An attention layer mini-ResNet model that can work with 10 × 10 sized images was created to detect Android malware with permission information-based QR code-like images. In addition to the classical CNN architectures, the proposed architecture includes residual blocks and an attention layer after each residual block. The proposed architecture consists of five blocks. The first block contains the classic convolution layer, ReLu activation layer and MaxPooling layer, which contains 32 filters of size 3 × 3. In the second block, third block and fourth blocks, the residual layer and the attention layer are located together, respectively. Residual layers consist of two convolution layers using 32 filters and a 3 × 3 kernel. Attention layers come immediately after residual blocks. In attention layers, 1 × 1 sized convolution layers and ReLU are used in the compression process. The activation function used in the excitation process is sigmoid. At the end of the fourth block, there is a global pooling layer and 2D data is made available for the fully connected layer. In the fifth block, there are two fully connected layers and a softmax layer to classify the extracted features. Dropout layers with a ratio of 0.25 were used to prevent overfitting of the network between the fully connected layers. Details of the proposed architecture are shown in Fig. 1.

Training procedure

Four different datasets were used to evaluate the proposed classification model. 10 × 10 and 20 × 20 images were created for all datasets. Each dataset is divided into 70% training, 15% validation and 15% testing in the experimental phase.
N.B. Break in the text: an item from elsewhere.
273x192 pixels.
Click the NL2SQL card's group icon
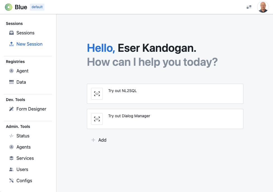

Training of CNN architectures is done in two ways: the first is training from scratch and for this, weight initial values must be determined, and the second is the transfer learning approach. Since the proposed CNN architecture is not suitable for transfer learning, Xavier Initialization was used to initialize the weights. The loading and random loading options were also evaluated, but since they made the network learn late and unsuccessful results were obtained, it was decided to use Xavier loading. In the proposed mini-ResNet architecture with attention layer, ReLU is used for activation in the convolution layers, Sigmoid function is used for stimulation in the attention layer, and Softmax function is used in the classifier layer. The network’s learning rate started at 0.001, and the learning rate was reduced by 0.2 at the validation loss value, which did not decrease for five epochs. The minimum learning rate was determined as 0.00001. Adam was used for the optimization of the network and binary_crossentropy was used for the loss function. In the training phase, the number of epochs is 20 and the batch size is 64. The hyperparameters used in the original ResNET architecture were used to create the attention layered mini-ResNet architecture. The depth of the network (residual and attention layer numbers) was adjusted according to the image size. An attempt was made to obtain a minimum depth that could work on 10x10 images and contained low parameter.

Ablation study

In this study, instead of the basic CNN architecture, a lightweight CNN architecture with residual and attention layers is proposed. In order to demonstrate the effectiveness of the proposed architecture, an ablation study is applied. Table 3 shows the results obtained with the basic CNN architecture, the results of the mini-ResNET model formed when the convolution layers of the basic CNN architecture are replaced with residual layers, and the results obtained when attention layers are added.

As a result of the ablation study, it was seen that the proposed attention layered mini-ResNET model was more successful on all datasets. Replacing the layers of the Basic CNN architecture with residual layers increased the classification performance significantly. Especially on Dataset 2, which has an unbalanced data distribution, the difference between the results is large. The performance of the basic CNN architecture is close to the mini-ResNet architecture on balanced datasets. The mini-ResNET architecture with the attention layer produced more successful results on both balanced and unbalanced datasets.